I enjoyed it. I met Hattie Hayridge, who is a neighbour of mine, and we’re friends now. William Shatner was value for money. I had breakfast with Gareth Thomas. Angela Rippon was lovely. Bruce Dickinson was interesting. I’ve worked several times with Craig Charles. Oh, and I’m a semi-regular on Fred Macaulay’s Radio Scotland show off the back of it. Oddly, it wasn’t a particularly successful show.

Lots of sci-fi alumnus have appeared in the new Doctor Who, if offered a role would you? Or how about penning an episode?

No one’s ever asked me to be on or write Doctor Who. Steven Moffat did fetch me a drink at an awards ceremony last year, though. And I did write a Doctor Who novella.

You’ve won numerous awards, including the Bram Stoker Award and also had a short story sent to Mars, is there one that means the most to you and why?

Awards are nice, but I try not to take them too seriously. All systems of voting – jury, popular ballot, random name out of a hat – have fatal flaws.

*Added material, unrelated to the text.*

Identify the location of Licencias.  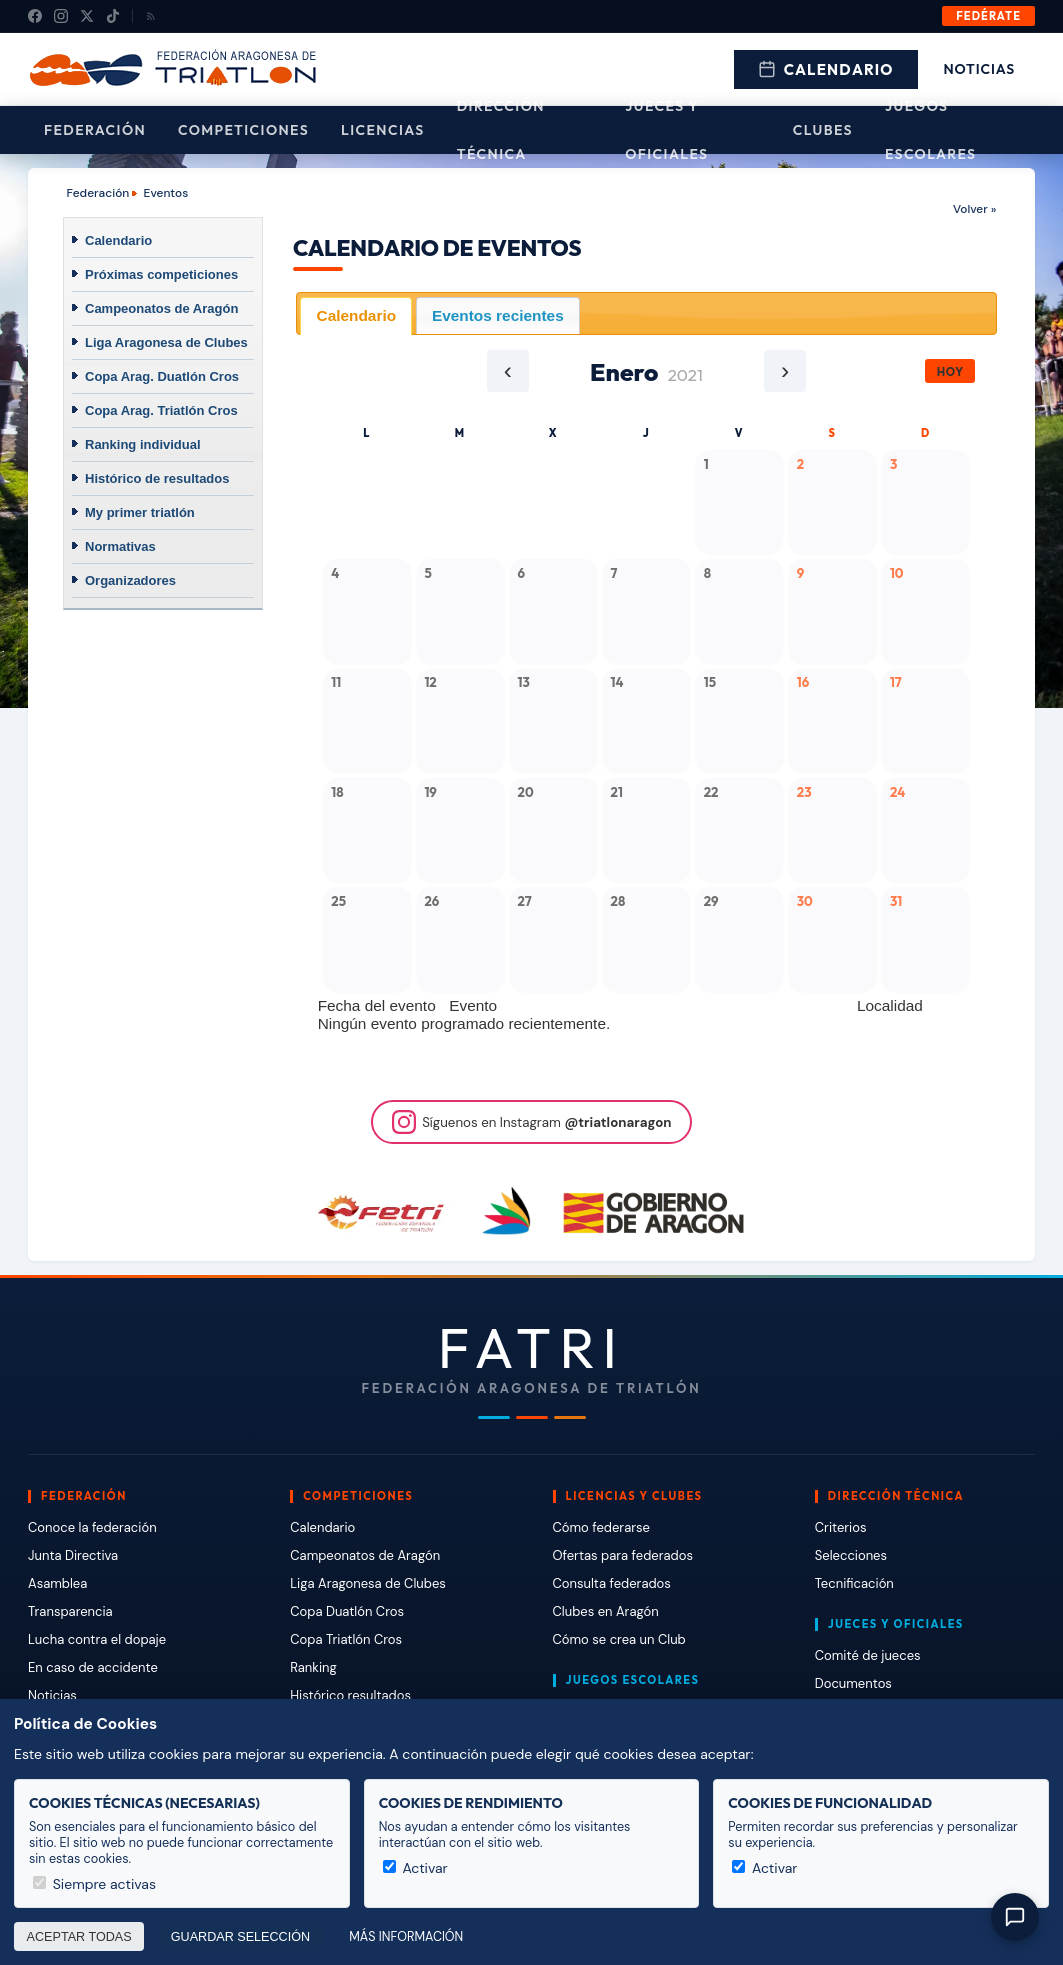
(383, 130). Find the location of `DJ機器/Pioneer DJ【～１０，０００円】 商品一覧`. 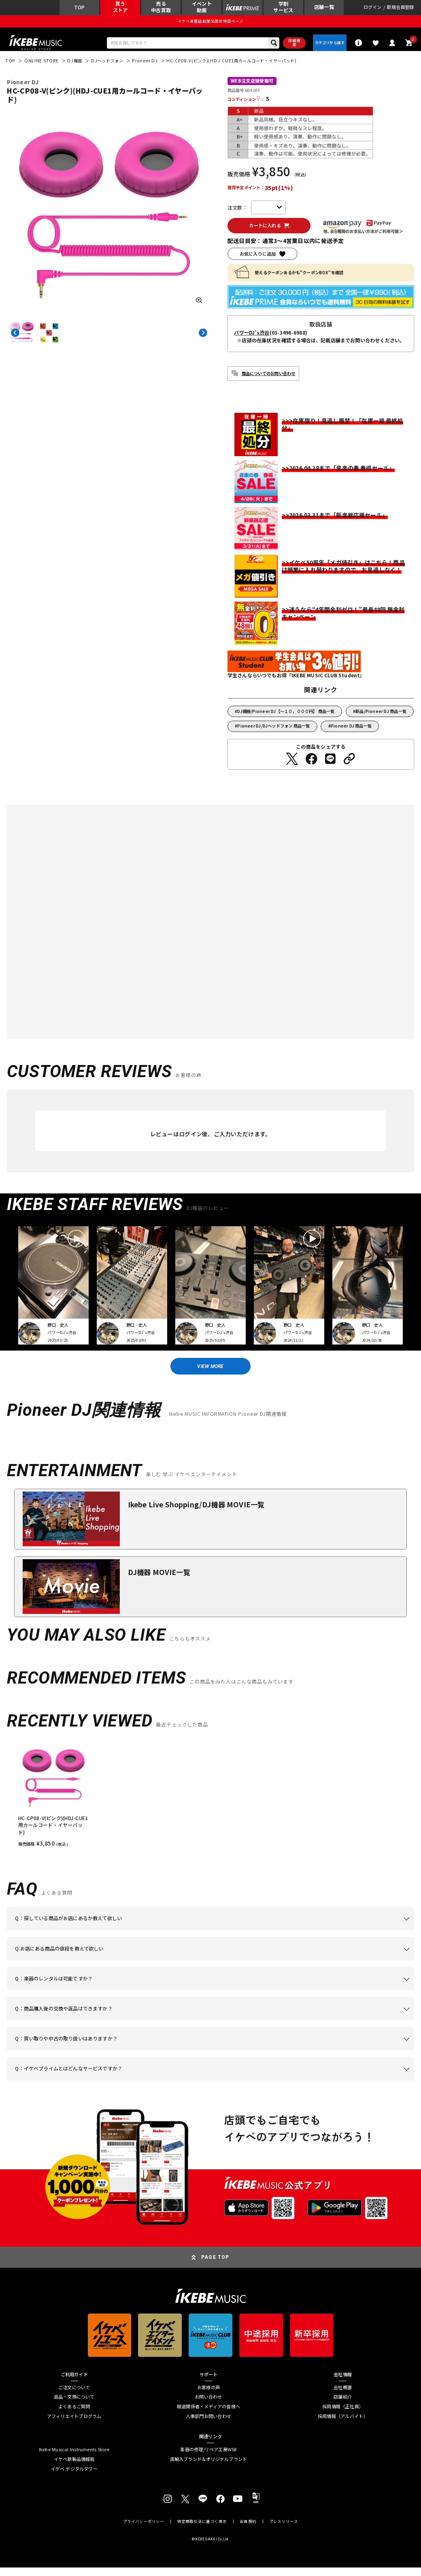

DJ機器/Pioneer DJ【～１０，０００円】 商品一覧 is located at coordinates (285, 717).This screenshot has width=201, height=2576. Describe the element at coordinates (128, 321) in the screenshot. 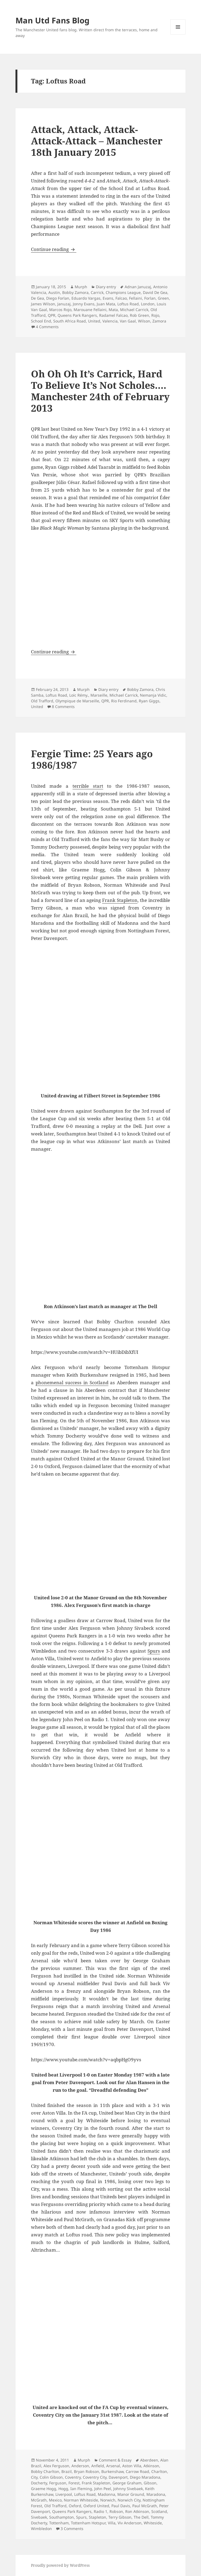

For many people you are almost like the real life Peter Vincent, have you ever fancied your own Moviedrome style slot or documentary like the recent Mark Gatiss horror one on BBC 3?

I did do Moviedrome – a Mario Baya double bill. I’ve also written and fronted documentaries (for radio and TV). I’m not sure at the moment I’d have the time to make a commitment to a series.

What’s next for Kim Newman?

The Anno Dracula series is coming out again (from Titan) in expanded editions over the next few years, including the long-announced fourth volume, Johnny Alucard. Also from Titan, I’ve got The Hound of the d’ Ubervilles, a book about Professor Moriarty, due out this Autumn.

Also, can we expect to see another volume of Nightmare Movies covering the last 20-odd years since that very first influential instalment?

Yes, there is a new edition (essentially, the old book and a new one covering the last twenty years added on to it) out from Bloomsbury.

Nightmare Movies: Horror on Screen Since the 1960s is released on April 18th.